【防災力:3】シティインデックス神田
「東南海トラフ地震」「首都直下地震」等の大地震や、千年に一度といわれるような「スーパー台風」「線状降水帯豪雨」等の大水害等に遭遇しても、家族の”命”と”財産”を守ることのできる不動産であるか否かを簡易評価します。
災害に強い不動産は資産性も保たれます。
※建物が壊れたら資産性どころの話ではないので。
物件名 シティインデックス神田
[所在地] 〒101-0032 東京都千代田区岩本町2丁目3−12
防災力 | Level 3 |
地盤 | [2]液状化、地盤増幅率及びボーリング調査が悪い |
浸水 | [3]洪水で0.5m~3m未満 |
建物 | [3]縦長で少々複雑な形状 |
火災 | [5]接道状況及び系統連続性は良好 |
※5段階評価で5が最も安全(判断基準はこちら) |
標高・地形
●標高4mほど、東京東部の低地帯に位置します。
●東京都建設局が公開している「東京の液状化予測図」では、「液状化の可能性がある地域」に含まれています。
●対象地は、最も新しい地層である「沖積層」の堆積エリアに含まれます。沖積層は、まだ固まり切っていない軟弱な地層であり、地震時に揺れやすい傾向があります。
●対象地は、12万年前~16万年前に作られたという「埋没谷(東京層下部基底面)」の範囲に該当しますので、大地震の際の揺れが大きくなる可能性があります。
※ [国土地理院地図] → [土地の成り立ち・土地利用] → [土地条件図]
※ 東京都建設局 → [東京の液状化予測図]
表層地盤増幅率
●表層地盤における地震時の揺れの大きさを示す地盤増幅率は”1.85”です。
●かなり高い数値であり、大地震時に震度7となる可能性がある場所です。
※地盤増幅率が”1.8”以上だと地盤が弱い(揺れやすい)とされます。

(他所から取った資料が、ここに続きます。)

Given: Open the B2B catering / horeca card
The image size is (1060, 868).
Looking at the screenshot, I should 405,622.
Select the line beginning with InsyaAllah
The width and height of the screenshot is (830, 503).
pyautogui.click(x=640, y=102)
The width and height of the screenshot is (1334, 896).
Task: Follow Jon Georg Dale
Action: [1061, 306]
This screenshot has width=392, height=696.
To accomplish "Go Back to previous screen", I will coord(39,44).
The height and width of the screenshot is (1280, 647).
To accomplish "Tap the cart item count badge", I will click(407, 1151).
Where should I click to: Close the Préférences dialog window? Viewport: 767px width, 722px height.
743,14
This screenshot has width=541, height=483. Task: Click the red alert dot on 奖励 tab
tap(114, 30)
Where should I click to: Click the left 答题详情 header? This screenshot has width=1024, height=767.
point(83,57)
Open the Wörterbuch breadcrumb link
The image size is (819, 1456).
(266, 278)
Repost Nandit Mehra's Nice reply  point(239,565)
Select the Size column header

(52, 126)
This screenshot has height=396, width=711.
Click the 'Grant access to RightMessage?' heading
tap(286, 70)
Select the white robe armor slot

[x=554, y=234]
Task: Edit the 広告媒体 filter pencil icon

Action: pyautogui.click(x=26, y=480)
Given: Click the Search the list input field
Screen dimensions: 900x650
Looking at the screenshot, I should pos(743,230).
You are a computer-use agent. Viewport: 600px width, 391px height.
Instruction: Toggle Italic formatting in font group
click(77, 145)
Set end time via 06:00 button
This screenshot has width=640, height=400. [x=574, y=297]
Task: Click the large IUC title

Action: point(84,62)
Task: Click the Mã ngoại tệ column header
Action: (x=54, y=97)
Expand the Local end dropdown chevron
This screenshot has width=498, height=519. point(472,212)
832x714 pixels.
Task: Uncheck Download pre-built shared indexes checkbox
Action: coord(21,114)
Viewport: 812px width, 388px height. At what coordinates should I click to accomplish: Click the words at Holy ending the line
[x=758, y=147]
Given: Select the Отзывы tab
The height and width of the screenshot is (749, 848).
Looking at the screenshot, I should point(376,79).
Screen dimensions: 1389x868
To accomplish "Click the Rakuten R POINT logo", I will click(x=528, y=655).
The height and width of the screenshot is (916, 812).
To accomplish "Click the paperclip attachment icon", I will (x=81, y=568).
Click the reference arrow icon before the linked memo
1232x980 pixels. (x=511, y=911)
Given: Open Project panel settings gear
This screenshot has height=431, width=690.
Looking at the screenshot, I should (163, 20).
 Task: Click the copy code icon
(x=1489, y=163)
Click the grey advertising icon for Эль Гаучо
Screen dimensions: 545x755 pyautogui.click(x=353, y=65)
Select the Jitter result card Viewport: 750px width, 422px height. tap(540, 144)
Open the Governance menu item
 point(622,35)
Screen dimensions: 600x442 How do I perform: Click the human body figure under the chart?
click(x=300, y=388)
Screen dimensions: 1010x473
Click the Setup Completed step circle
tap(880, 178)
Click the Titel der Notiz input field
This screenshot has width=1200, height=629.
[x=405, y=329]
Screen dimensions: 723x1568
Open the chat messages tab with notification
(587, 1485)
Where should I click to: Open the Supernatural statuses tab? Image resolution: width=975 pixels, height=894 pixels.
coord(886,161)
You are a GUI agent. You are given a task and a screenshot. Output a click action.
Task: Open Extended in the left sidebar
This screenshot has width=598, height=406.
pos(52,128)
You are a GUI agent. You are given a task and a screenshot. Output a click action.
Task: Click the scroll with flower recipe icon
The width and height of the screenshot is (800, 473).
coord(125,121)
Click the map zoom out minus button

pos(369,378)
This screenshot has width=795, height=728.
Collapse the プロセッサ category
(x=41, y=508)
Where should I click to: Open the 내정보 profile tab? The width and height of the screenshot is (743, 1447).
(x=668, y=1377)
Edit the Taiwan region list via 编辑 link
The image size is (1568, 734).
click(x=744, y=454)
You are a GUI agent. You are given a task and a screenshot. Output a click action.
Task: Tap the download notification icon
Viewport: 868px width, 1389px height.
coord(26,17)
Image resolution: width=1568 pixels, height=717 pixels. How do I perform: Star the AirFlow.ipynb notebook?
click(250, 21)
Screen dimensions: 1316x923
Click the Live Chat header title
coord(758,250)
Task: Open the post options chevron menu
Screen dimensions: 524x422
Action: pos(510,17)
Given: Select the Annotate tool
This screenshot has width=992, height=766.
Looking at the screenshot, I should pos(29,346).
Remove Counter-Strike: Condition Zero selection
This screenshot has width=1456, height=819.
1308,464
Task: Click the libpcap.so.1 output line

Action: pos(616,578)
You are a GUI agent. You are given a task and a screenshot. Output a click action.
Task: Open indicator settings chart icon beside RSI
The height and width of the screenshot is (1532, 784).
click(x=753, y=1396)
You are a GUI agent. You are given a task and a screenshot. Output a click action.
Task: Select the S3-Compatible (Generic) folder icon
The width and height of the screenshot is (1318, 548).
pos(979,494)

推奨レベルは”1.6”以下です。
※ [J-SHIS Map(提供:防災科学技術研究所)] → [表層地盤]
【参照】高台立地が原則だが、高台でもダメな場所がある(J-SHIS Mapの見方)
近隣のボーリング調査
●敷地内に公開されたボーリング調査地点はありません。
●周辺にある調査地点では、
▼南方にある地点では、深度10m~11mほどまでN値1~2の非常に柔らかい地層が続き、それ以降も深度19m過ぎまでN値10以下の地層が続きます。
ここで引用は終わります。